__ABOUT THIS EXERCISE__
Transcribe nothing except the lines below that run from the one with "Task: Select the No Status filter" to the one with "the Then: Transition", ends included, and do not copy any picture.

__DATA SECTION__
════════════════════
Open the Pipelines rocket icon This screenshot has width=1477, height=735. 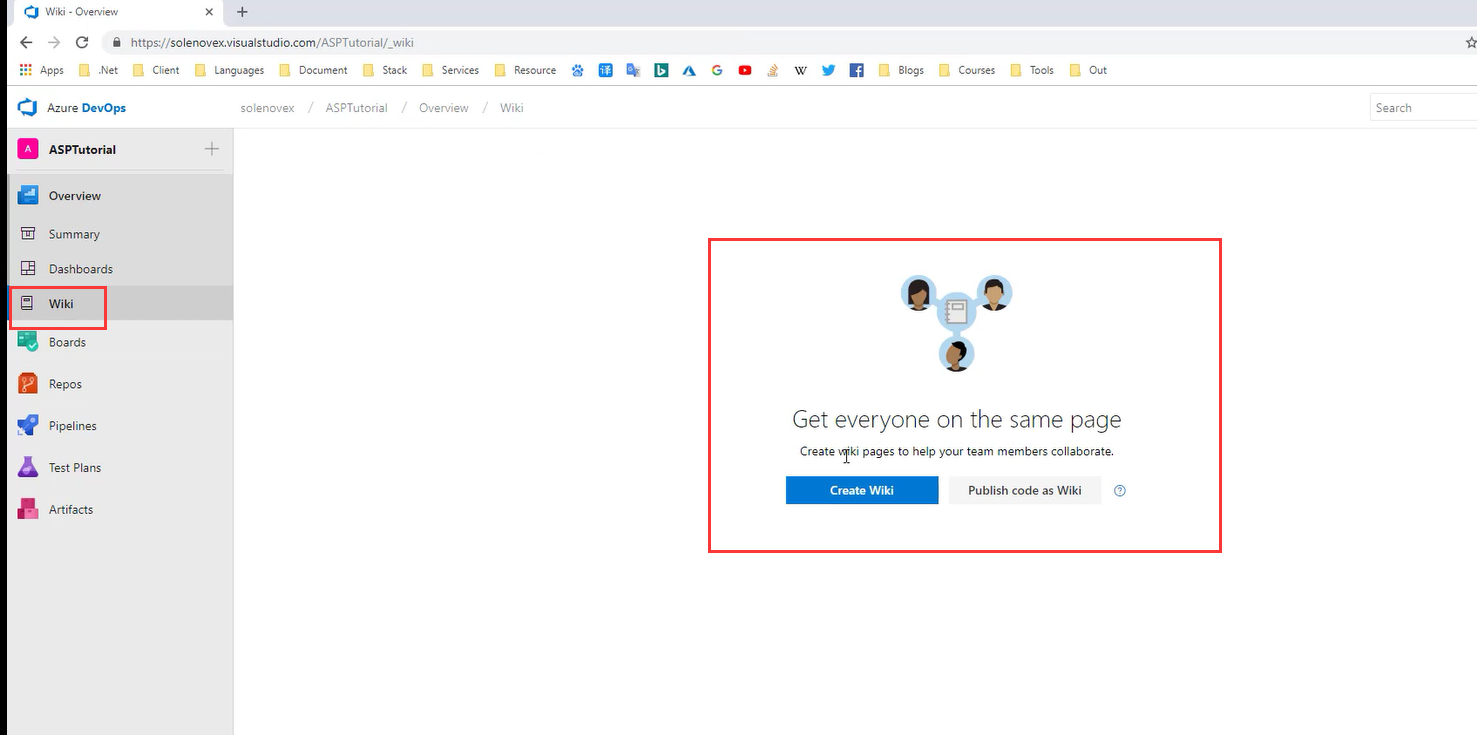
════════════════════
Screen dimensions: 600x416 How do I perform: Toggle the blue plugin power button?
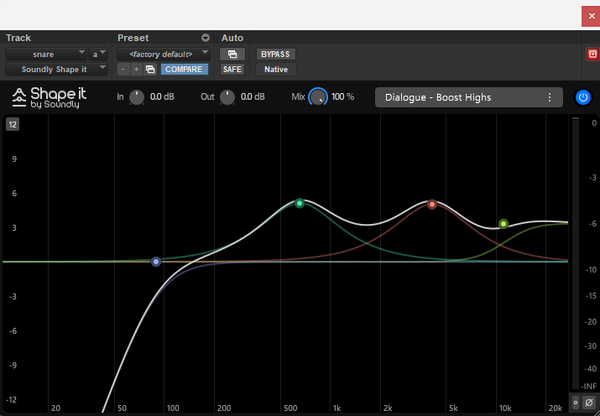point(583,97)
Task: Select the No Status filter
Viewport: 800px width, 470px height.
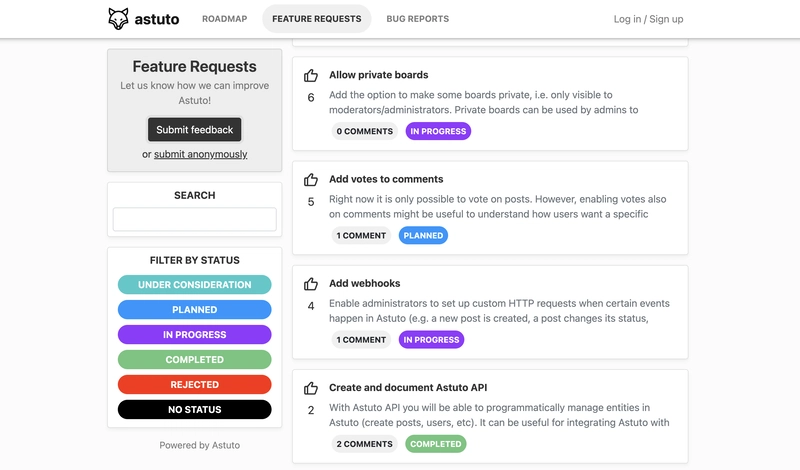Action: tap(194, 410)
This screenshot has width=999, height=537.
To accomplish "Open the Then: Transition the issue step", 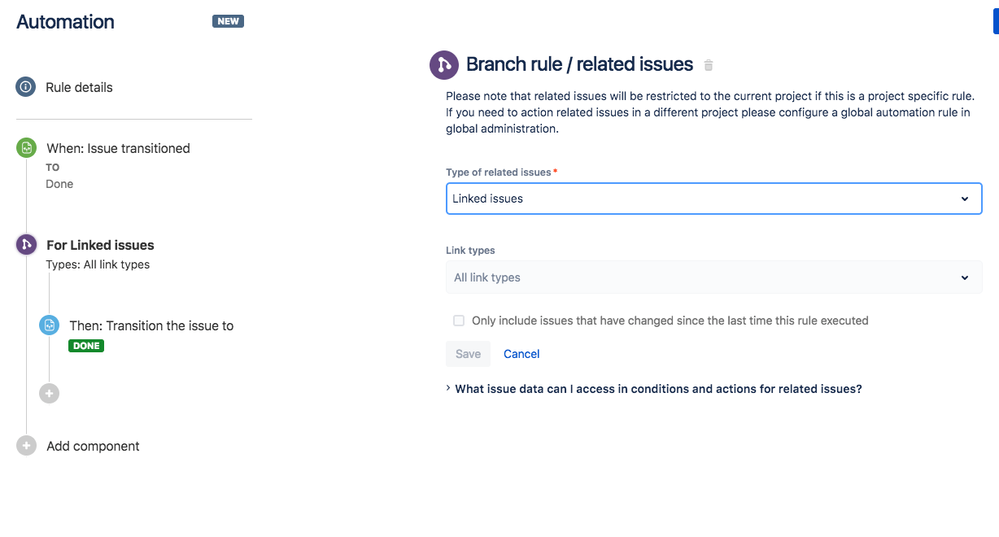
════════════════════
__YOUR SOLUTION__
Task: Select the No Status filter
Viewport: 800px width, 470px height.
Action: tap(194, 410)
This screenshot has width=999, height=537.
To accomplish "Open the Then: Transition the issue step", 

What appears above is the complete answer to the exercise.